### [WRITTEN PROBLEM A]
In the footballer biography below, which club did Webster join on a one-month loan on 18 November 2010?

### [PASSAGE TO READ]
********************

Byron Clark Webster (born 31 March 1987) is an English professional footballer who plays as a centre back  for Bromley.

Early and personal life
Webster was born in Leeds, West Yorkshire and raised in Sherburn in Elmet, North Yorkshire. He was educated at Sherburn High School and was able to complete a BTEC National Diploma during his footballing career.

Career

Early career
Webster made his first-team debut for York City against Burton Albion in the Conference National on 29 December 2004. He scored his first goal for the club in a 2–2 draw against Stevenage Borough on 8 January 2005. He finished the 2004–05 season with 16 appearances and one goal. He made four appearances in all competitions in 2005–06. He signed his first professional contract with York in July 2006. He made four appearances in 2006–07, before being released in February 2007 at his own request. After his release, Webster contemplated retiring and enrolling in university. He signed for Conference North club Harrogate Town in the same month and made his debut against Scarborough in a 1–0 home defeat on 3 February 2007. Whilst being registered with Harrogate, he played three games for Whitby Town in the Northern Premier League Premier Division. He ended the season with nine appearances for Harrogate.

Baník Most
Webster signed a one-year contract with Czech First League club FK SIAD Most (known as FK Baník Most from 2008 onwards) in August 2007, with an option of an extension until 2010. He made his debut in a 5–2 defeat against Baník Ostrava on 11 August 2007. The 2007–08 concluded with Most suffering relegation to the Czech 2. Liga, although Webster signed a new two-year contract with the club. He started a trial spell at Scottish Premier League club Motherwell in December 2008. The club entered negotiations over a deal for Webster to sign on loan for the rest of the 2008–09 season.

Doncaster Rovers
Webster had a trial with Bury in July 2009, before leaving to trial with Doncaster Rovers. He gave a "composed performance" in a pre-season friendly against Wolverhampton Wanderers and Doncaster manager Sean O'Driscoll was looking to complete a deal for him to sign for the club. He eventually signed for the Championship club on an initial two-year contract for an undisclosed fee on 5 August 2009. Webster made his Doncaster debut in a 1–0 victory away to Notts County in the League Cup first round on 11 August 2009. He joined League Two club Hereford United on 18 November 2010 on a one-month loan.

********************

### [ENTRIES SHOWN]
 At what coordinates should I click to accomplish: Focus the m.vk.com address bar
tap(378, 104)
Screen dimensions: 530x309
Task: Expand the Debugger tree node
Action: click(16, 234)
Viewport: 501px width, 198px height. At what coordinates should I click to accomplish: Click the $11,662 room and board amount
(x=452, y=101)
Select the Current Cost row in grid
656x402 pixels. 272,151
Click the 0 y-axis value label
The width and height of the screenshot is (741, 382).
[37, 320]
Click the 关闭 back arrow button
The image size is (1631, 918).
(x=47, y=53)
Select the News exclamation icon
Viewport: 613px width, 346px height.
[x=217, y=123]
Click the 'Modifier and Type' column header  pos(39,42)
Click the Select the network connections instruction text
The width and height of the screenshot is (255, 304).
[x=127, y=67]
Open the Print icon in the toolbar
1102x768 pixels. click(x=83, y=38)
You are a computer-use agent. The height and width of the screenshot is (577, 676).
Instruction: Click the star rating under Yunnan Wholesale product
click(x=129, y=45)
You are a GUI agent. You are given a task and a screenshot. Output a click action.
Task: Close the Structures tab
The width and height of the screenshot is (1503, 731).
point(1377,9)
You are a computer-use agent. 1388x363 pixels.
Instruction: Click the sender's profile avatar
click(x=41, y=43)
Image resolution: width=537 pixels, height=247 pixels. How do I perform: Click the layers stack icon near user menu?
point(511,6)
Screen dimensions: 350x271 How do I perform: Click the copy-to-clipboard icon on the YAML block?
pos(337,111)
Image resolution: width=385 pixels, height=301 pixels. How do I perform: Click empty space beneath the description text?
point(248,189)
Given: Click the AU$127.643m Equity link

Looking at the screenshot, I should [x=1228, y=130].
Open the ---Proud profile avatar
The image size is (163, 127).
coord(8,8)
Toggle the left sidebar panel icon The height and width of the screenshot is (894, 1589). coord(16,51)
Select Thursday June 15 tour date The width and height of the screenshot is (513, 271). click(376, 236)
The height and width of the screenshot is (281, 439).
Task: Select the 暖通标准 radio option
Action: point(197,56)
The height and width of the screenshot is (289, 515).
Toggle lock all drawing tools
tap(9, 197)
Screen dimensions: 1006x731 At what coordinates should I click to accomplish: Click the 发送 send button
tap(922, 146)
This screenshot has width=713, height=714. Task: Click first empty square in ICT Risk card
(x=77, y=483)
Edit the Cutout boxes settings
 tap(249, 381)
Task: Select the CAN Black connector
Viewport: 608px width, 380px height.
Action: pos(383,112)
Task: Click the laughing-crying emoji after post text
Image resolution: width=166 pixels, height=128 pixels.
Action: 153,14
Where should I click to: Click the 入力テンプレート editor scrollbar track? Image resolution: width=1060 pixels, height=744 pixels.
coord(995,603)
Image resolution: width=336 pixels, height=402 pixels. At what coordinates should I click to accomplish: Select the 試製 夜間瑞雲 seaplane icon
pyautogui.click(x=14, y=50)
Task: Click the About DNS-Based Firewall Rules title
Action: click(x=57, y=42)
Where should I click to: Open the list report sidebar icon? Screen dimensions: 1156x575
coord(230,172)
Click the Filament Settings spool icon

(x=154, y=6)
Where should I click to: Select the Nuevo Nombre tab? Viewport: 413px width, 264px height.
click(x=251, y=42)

********************

### [WRITTEN PROBLEM B]
In the records, copy every line from the line with "Select Thursday June" to the line with "tap(249, 381)", including both of those lines.

### [CORRECT RESPONSE A]
Hereford United

### [CORRECT RESPONSE B]
Select Thursday June 15 tour date The width and height of the screenshot is (513, 271). click(376, 236)
The height and width of the screenshot is (281, 439).
Task: Select the 暖通标准 radio option
Action: point(197,56)
The height and width of the screenshot is (289, 515).
Toggle lock all drawing tools
tap(9, 197)
Screen dimensions: 1006x731 At what coordinates should I click to accomplish: Click the 发送 send button
tap(922, 146)
This screenshot has width=713, height=714. Task: Click first empty square in ICT Risk card
(x=77, y=483)
Edit the Cutout boxes settings
 tap(249, 381)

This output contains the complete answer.